2.3. Gothic Novel and “Sherlock Holmes: A study in Scarlet”
The sublime influenced the so- called Ghotic novels which gained popularity at the end of 18th century. The interest in such novels was extraordinary and common to all social classe also thanks to circulating libraries. The Gothic influence, however, did not cease after this period. Today’s ghost and horror novels and films, which are so keenly read and watched all over the world, come from the 18th century Gothic novel. The most common features of Gothic Novels are: ancient settings, like vampires, monsters ghosts and witches, the night as the most important setting, because darkness is a powerful element that helps to create an atmosphere of gloom, oppression and mystery.

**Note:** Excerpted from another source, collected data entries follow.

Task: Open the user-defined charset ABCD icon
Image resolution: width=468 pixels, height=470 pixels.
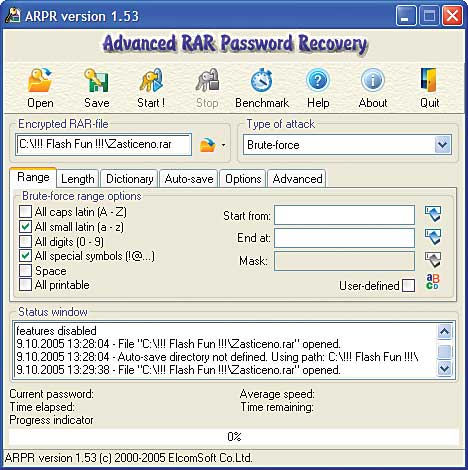Action: 433,282
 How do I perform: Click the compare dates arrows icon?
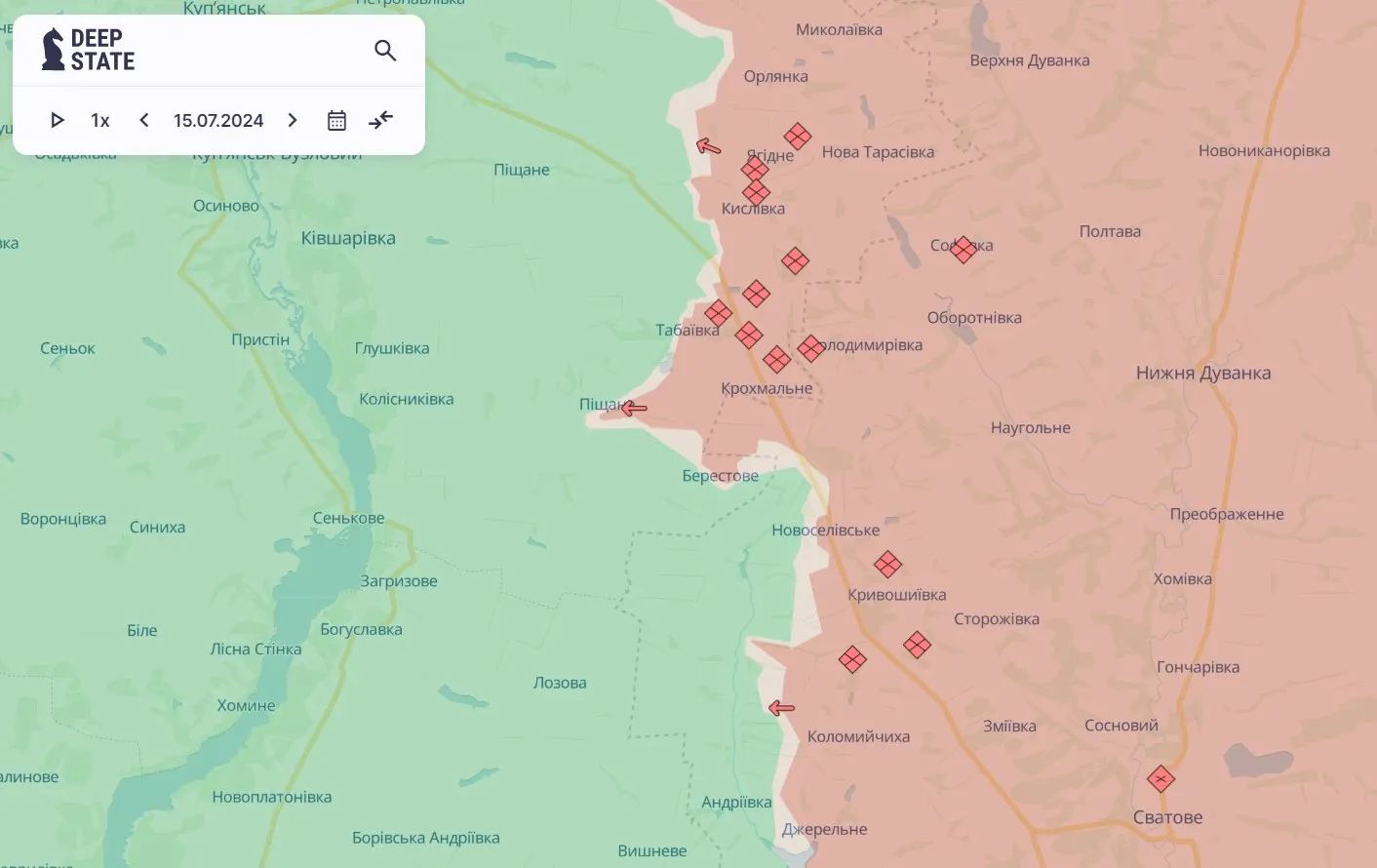pos(380,120)
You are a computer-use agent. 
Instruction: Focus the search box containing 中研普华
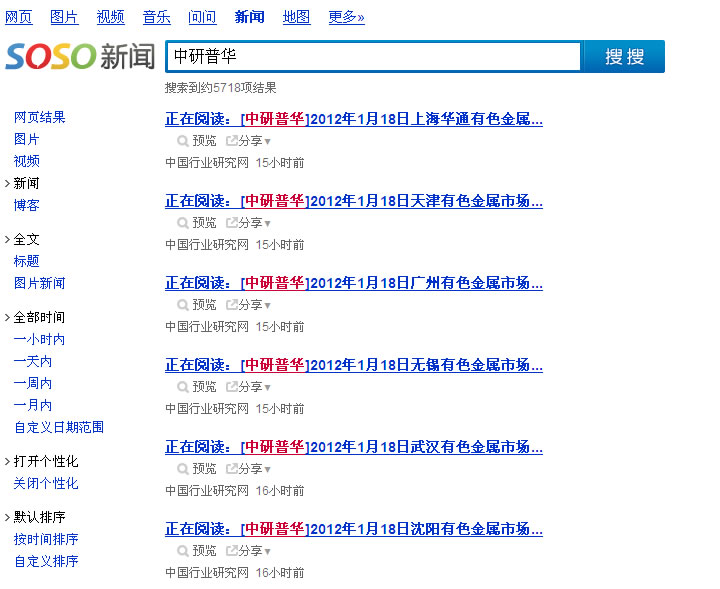(373, 56)
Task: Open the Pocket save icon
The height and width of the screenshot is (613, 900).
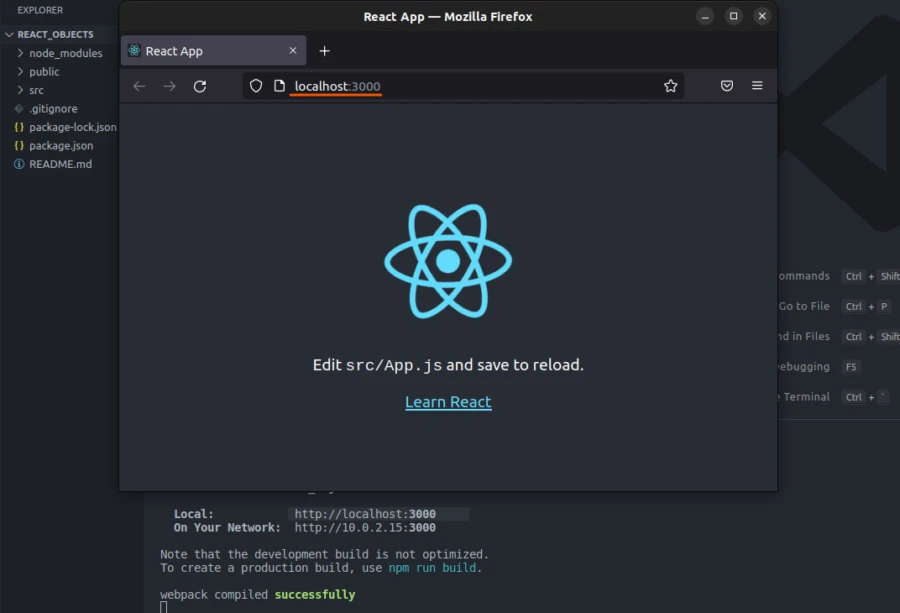Action: coord(727,86)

One of the greatest exponents of the Gothic Novels is Arthur Conan Doyle, with the novel “Sherlock Holmes: A Study in Scarlet”. The story starts with Doctor Watson settling in London in order to recover from a wound he suffered while working as a military doctor during the Second Afghan War. One day Watson only meets a friend, Stamford, by chance. Watson tells him that he needs a cheaper house. Stamford says that another friend of his has expressed the same need, and takes Watson to the university lab to his friend, Sherlock Holmes. Stamford gives Watson only partial information on Holmes, saying he is a brilliant, eccentric man with a specialised but add type of knowledge.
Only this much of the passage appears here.